Are hospital quality metrics causal?

Are hospital quality metrics causal?

That is the question asked by a recent NBER working paper by Chandra et al. (2023).

This question is important for a variety of reasons. First, quality measure data collection is expensive. Saraswathula et al. 2023 found that Johns Hopkins Hospital had to report 162 unique quality metrics, and the cost for collecting these data were over $5.6m dollars ($5.0m plus $0.6m in vendor fees. Moreover, understanding whether a metric is causal is important both for value-based purchasing agreements and also evaluation of for whether hospital mergers result in superior quality or patient satisfaction (e.g., see Beaulieu et al. 2020)

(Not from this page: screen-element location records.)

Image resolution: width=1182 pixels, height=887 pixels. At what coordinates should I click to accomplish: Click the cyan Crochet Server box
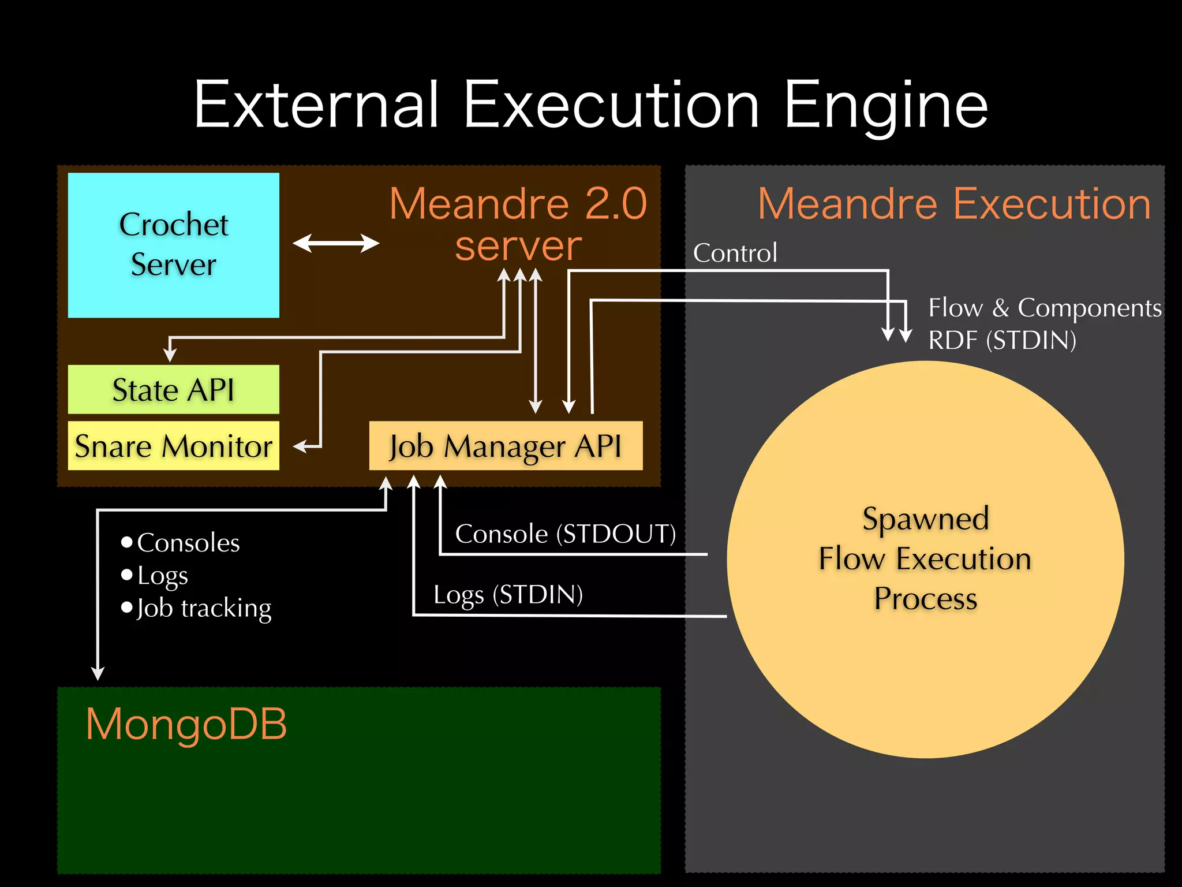pyautogui.click(x=173, y=245)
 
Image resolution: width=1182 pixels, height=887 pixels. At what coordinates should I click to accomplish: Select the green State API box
pyautogui.click(x=173, y=389)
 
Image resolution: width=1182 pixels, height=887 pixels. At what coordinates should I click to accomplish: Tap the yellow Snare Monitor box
pyautogui.click(x=173, y=446)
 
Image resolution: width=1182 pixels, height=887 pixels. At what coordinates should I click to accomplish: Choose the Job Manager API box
pyautogui.click(x=506, y=446)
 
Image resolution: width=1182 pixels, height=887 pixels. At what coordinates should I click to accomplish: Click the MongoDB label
pyautogui.click(x=186, y=724)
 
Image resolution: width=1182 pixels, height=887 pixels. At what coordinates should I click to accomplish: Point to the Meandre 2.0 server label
pyautogui.click(x=518, y=224)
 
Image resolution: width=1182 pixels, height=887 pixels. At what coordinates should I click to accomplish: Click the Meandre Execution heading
pyautogui.click(x=953, y=204)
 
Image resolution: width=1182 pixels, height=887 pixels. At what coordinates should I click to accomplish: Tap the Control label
pyautogui.click(x=735, y=253)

A good quality metric should have at least 2 characteristics:

  • Predictive validity: Patients have better outcomes when assigned to hospitals that are higher rated
  • Forecast unbiased: The gain in patient health outcomes is equal to the value predicted by the quality indicators (i.e., actual quality differences are as large as quality indicators suggest)

Chandra et al. (2023) aim to test whether hospital quality metrics meet these two criteria.

Methodology

An overview of the Chandra et al. methodology is as follows:

To determine whether hospital quality indicators are causal, we exploit the reassignment of patients as a result of a hospital closure to create quasi-experimental variation in the quality of care that patients receive— if quality indicators are causal, patient outcomes ought to improve when a low-quality hospital closes, and worsen when a high-quality hospital closes (predictive validity). Moreover, the magnitude of the change in patient outcomes should be consistent with the predicted change in hospital quality induced by a closure (forecast unbiasedness).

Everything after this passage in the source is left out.